|Title||Surfactant protein-D deficiency suppresses systemic inflammation and reduces atherosclerosis in ApoE knockout mice|
|Publication Type||Journal Article|
|Year of Publication||2017|
|Authors||Hirano, Y, Choi, A, Tsuruta, M, Jaw, JE, Oh, Y, Ngan, D, Moritani, K, Chen, YR, Tam, S, Li, Y, Vasilescu, DM, Hogg, JC, Francis, G, Bernatchez, P, Man, SP, Sin, D|
|ISSN||Print: 0008-6363; Online: 1755-3245|
Although surfactant protein-D (SP-D) is a pneumoprotein that is predominantly synthesized by type II epithelial cells in the lung, individuals with increased circulating levels of SP-D are at an elevated risk of mortality from ischemic heart disease. Whether SP-D contributes directly to atherosclerosis is unknown. We determined the effects of SP-D gene deletion in a mouse model of atherosclerosis.
METHODS AND RESULTS:
SP-D knockout (KO) mice were crossed with hyperlipidemic and atherosclerosis-prone apolipoprotein E (ApoE) KO mice to generate SP-D/ApoE double knockout (DKO) mice. Mice were placed on a high-fat diet for 12 weeks beginning at 8 weeks of age. Compared with ApoE KO mice, SP-D/ApoE DKO mice had significantly less atherosclerosis with reduced macrophage accumulation, decreased local macrophage proliferation, and increased smooth muscle cell coverage in plaques. Interestingly, SP-D deficiency worsened hypercholesterolemia and induced obesity and insulin resistance but suppressed plasma interleukin-6 (IL-6) levels. SP-D deficiency also reduced blood monocytes and neutrophils counts in ApoE KO mice.

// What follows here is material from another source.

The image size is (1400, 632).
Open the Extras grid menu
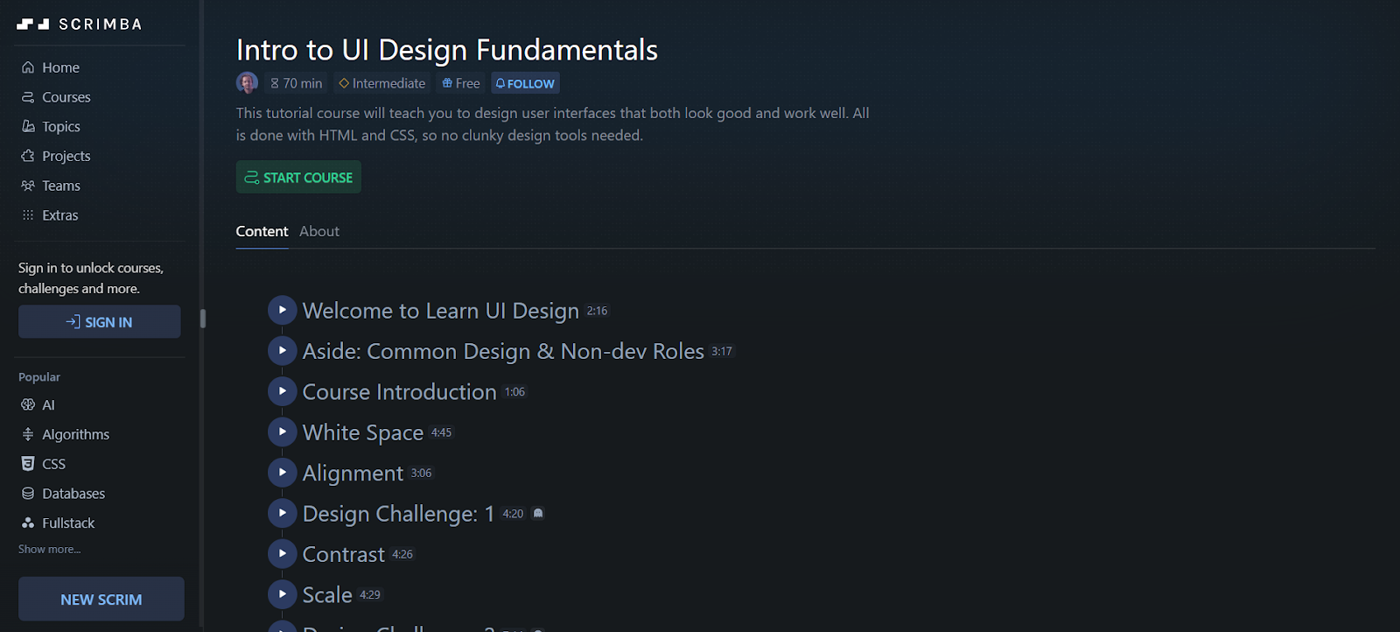click(60, 215)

SP-D deficiency reduces atherosclerosis in part by decreasing the accumulation and proliferation of macrophages and by reducing IL-6 levels systemically. SP-D is a promising therapeutic target for cachectic COPD patients with elevated circulating SP-D levels who are at increased risk of cardiovascular morbidity and mortality.